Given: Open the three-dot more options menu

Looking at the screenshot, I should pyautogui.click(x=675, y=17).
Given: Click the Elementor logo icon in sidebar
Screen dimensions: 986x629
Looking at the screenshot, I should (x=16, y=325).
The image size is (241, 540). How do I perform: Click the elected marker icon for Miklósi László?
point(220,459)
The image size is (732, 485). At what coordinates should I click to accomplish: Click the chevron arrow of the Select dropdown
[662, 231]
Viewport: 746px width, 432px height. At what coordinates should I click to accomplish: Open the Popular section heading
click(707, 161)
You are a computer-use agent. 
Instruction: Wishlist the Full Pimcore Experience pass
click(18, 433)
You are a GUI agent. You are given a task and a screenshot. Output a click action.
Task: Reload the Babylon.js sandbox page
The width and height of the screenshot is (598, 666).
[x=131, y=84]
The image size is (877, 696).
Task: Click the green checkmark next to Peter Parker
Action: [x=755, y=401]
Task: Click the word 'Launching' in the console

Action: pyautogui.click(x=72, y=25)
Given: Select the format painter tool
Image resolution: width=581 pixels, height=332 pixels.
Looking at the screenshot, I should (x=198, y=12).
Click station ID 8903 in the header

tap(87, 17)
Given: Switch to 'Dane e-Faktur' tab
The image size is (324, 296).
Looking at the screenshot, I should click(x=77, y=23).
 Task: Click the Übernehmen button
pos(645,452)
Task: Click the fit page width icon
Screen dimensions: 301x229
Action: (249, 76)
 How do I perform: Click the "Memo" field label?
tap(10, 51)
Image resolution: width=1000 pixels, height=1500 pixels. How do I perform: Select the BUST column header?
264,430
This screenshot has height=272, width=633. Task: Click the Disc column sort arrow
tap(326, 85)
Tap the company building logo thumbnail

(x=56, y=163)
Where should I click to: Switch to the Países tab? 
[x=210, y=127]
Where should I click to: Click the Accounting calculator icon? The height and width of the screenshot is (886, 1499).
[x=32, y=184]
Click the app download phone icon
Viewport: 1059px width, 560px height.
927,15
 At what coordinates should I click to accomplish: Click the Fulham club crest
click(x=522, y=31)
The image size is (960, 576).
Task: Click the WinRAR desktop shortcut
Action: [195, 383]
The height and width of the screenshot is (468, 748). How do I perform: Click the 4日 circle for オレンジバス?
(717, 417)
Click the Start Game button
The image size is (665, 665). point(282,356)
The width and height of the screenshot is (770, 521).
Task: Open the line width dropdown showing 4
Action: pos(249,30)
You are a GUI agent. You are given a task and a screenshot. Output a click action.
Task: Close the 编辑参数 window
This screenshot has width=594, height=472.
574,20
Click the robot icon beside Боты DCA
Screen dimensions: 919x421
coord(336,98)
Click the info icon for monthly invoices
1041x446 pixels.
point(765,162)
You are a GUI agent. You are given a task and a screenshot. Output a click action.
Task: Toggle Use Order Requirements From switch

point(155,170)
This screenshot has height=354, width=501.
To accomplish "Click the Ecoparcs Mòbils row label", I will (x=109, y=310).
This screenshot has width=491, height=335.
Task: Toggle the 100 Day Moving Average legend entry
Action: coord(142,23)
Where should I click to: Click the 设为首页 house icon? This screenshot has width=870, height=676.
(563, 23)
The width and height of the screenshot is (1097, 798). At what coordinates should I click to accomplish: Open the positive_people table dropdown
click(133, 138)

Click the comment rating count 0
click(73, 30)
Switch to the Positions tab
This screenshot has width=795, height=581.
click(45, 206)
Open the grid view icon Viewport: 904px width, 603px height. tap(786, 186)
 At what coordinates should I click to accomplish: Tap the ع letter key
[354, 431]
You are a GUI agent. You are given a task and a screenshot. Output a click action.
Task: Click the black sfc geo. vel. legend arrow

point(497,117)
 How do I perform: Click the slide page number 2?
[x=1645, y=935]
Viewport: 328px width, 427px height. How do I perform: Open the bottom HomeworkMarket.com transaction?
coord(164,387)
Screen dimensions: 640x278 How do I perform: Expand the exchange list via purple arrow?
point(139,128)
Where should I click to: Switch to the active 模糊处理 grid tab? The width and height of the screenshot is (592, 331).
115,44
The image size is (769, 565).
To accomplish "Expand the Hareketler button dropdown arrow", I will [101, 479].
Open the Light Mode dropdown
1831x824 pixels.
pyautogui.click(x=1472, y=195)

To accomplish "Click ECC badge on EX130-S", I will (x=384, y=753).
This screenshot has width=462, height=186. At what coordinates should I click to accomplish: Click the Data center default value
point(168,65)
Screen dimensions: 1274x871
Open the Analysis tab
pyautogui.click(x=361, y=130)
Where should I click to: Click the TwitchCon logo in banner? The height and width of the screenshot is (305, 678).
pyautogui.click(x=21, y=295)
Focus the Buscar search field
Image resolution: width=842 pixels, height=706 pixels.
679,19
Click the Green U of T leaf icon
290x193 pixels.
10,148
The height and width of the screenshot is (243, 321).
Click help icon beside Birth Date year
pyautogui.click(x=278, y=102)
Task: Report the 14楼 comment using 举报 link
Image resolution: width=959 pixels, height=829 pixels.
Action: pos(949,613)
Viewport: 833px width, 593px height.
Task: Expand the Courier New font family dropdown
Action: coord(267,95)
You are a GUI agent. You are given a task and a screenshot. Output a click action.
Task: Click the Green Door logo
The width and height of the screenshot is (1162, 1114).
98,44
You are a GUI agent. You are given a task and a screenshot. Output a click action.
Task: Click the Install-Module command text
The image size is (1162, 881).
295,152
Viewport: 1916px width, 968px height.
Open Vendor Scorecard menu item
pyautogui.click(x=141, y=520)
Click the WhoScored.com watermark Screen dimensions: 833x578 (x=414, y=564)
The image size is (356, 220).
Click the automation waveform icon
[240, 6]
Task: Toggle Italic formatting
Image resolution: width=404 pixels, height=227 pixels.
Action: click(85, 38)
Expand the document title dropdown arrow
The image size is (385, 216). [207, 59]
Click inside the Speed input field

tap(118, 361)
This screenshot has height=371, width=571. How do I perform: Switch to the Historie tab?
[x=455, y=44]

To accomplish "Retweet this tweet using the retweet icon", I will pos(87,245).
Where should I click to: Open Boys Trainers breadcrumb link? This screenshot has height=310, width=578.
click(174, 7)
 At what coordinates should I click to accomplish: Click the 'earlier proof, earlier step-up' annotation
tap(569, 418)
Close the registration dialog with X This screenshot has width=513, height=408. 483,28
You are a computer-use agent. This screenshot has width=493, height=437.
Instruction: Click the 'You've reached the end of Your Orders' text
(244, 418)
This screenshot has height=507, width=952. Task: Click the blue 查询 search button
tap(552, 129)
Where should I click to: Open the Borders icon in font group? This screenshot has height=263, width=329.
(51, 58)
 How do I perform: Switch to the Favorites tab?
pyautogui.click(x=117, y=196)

--

## TASK TO CARRY OUT
Take every line above that includes the string "computer" and return it.

## WRITTEN SOLUTION
You are a computer-use agent. 
You are a computer-use agent. This screenshot has width=493, height=437.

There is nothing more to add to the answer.